**ISTRUZIONI**
1 - Trascrivi il brano sui documenti di movimento degli anni '70. Parti dalle parole "Sia che si tratti" e fermati dopo "dell'ancient regime.".
2 - Per favore, prosegui il brano sui documenti di movimento degli anni '70 dopo la sua ultima frase.

**BRANO**
--

Fa uno strano effetto
leggersi oggi documenti di movimento risalenti agli anni '70.
Sia che si tratti di scritti operaisti sulle lotte di fabbrica
di ambito marxiano-marxista, analisi sulle forme e le motivazioni
della lotta armata, testi di critica radicale situazionista
o saggi libertari antiutopici, quello che si noterà
sempre è che fortemente pervasivo era un senso di programmaticità
e fiducia nei cambiamenti in positivo che il futuro avrebbe
di lì a poco portato. Anche quando, appunto, si faceva
autocritica feroce o si esaminava in modo fortemente analitico
"lo stato delle cose", l'idea era che il comunismo,
socialista o anarchico che fosse, era comunque alle porte,
e che "noi" si era l'avanguardia di un mondo, una
comunità, un "popolo" nuovo che stava mettendo
in crisi & rivoltando tutti, ma proprio tutti i dettami
dell'ancient regime.

--

**ESTRATTO DATI**
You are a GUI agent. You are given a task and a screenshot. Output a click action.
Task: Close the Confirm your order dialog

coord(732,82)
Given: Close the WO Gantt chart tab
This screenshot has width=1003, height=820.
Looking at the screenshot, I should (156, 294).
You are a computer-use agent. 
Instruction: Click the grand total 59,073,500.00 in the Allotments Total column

--

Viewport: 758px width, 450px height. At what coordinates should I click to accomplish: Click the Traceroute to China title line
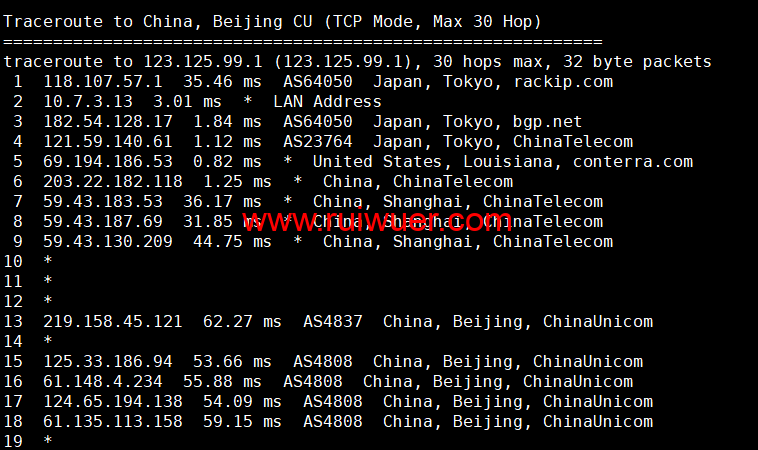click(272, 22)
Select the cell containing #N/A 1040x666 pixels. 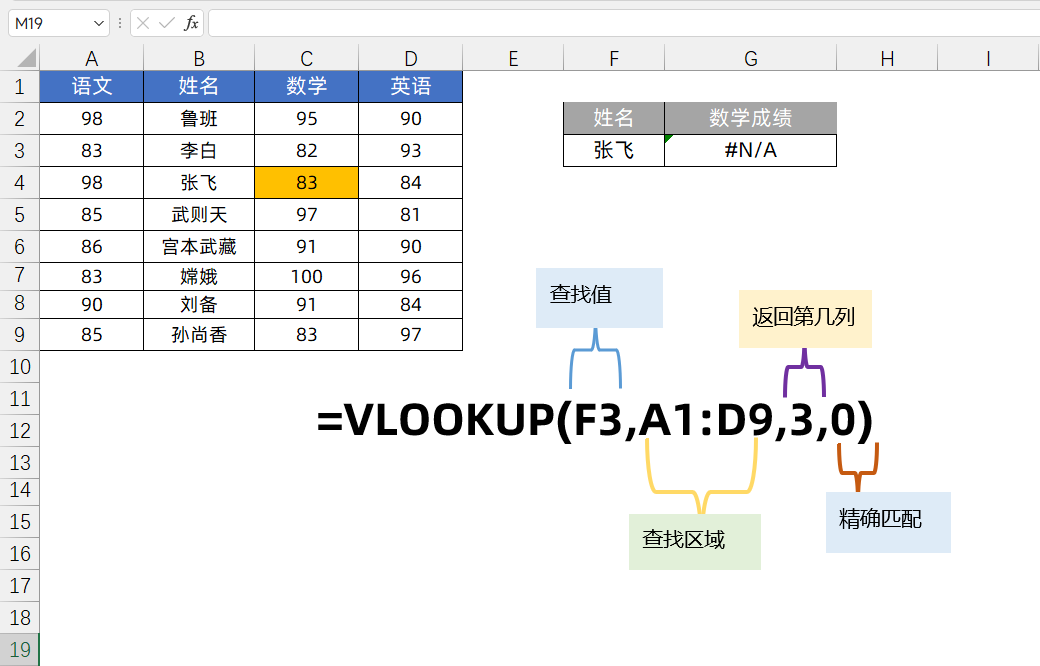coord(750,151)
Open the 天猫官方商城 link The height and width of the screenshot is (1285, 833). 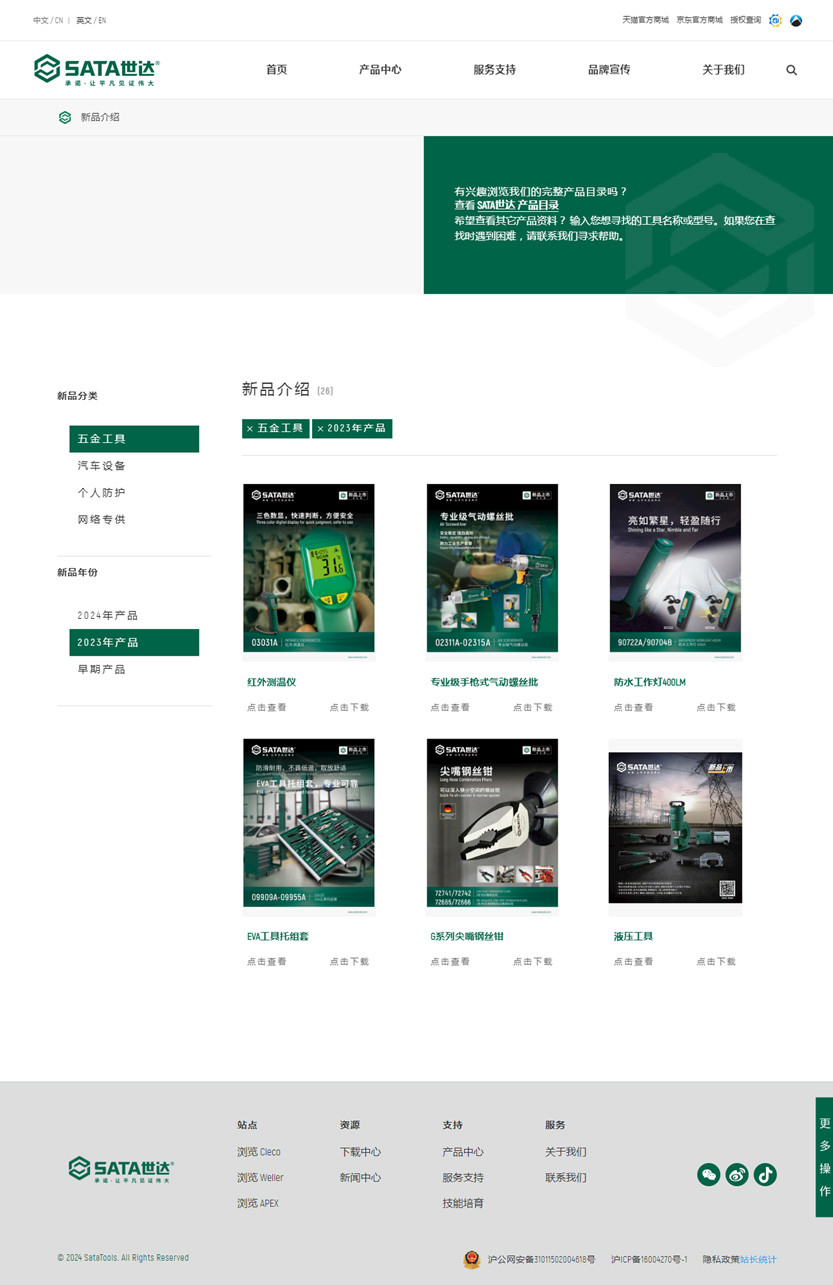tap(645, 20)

--

**RISPOSTE**
1 -
Sia che si tratti di scritti operaisti sulle lotte di fabbrica
di ambito marxiano-marxista, analisi sulle forme e le motivazioni
della lotta armata, testi di critica radicale situazionista
o saggi libertari antiutopici, quello che si noterà
sempre è che fortemente pervasivo era un senso di programmaticità
e fiducia nei cambiamenti in positivo che il futuro avrebbe
di lì a poco portato. Anche quando, appunto, si faceva
autocritica feroce o si esaminava in modo fortemente analitico
"lo stato delle cose", l'idea era che il comunismo,
socialista o anarchico che fosse, era comunque alle porte,
e che "noi" si era l'avanguardia di un mondo, una
comunità, un "popolo" nuovo che stava mettendo
in crisi & rivoltando tutti, ma proprio tutti i dettami
dell'ancient regime.

2 -
E a partire dal famoso falso filosituazionista della "Carta
della Sorbona" diffuso nel maggio del '68, per oltre
un decennio l'idea era che, come cantavano i Jefferson Airplane,
"insieme si può fare la rivoluzione". Le
memorie di chi scrive riportano appunto a giorni di fervore
unico passati tra Radio Alice e le strade & le piazze,
col senso intenso di "fare la storia", tra una manifestazione
e un esproprio proletario, un volantinaggio davanti a scuola
e una carica della polizia, con una profonda convinzione che
tutto, veramente tutto stava cambiando, e un nuovo mondo,
una nuova realtà, erano alle porte.
In realtà, come i militanti delle Brigate Rosse sequestrati
dallo stato capirono per primi nel loro osservatorio pur malgrado
privilegiato dato dal distacco forzato dagli entusiasmi auto
contagianti, il mondo ci si stava cambiando intorno senza
che ce ne accorgessimo, troppo presi/e dal nostro "interagire"
con e per nome di un "popolo", quello della gente
comune, che ormai non esisteva più, soprattutto nella
forma in cui noi lo volevamo vedere idealizzandolo.
La sconfitta, la fine di un'illusione, venne infatti non dall'aver
perso clamorosamente battaglie sanguinose, non dall'essere
stati sopraffatti/e dalla repressione di stato e polizia,
ma dal non essere più rappresentativi/e di percorsi
e di bisogni che, in contraddizione coll'allargamento dell'area
numerica che li rappresentava, da avanguardia passavano inesorabilmente
a nicchia senza che avessimo più nuovi strumenti adatti
per comprenderlo.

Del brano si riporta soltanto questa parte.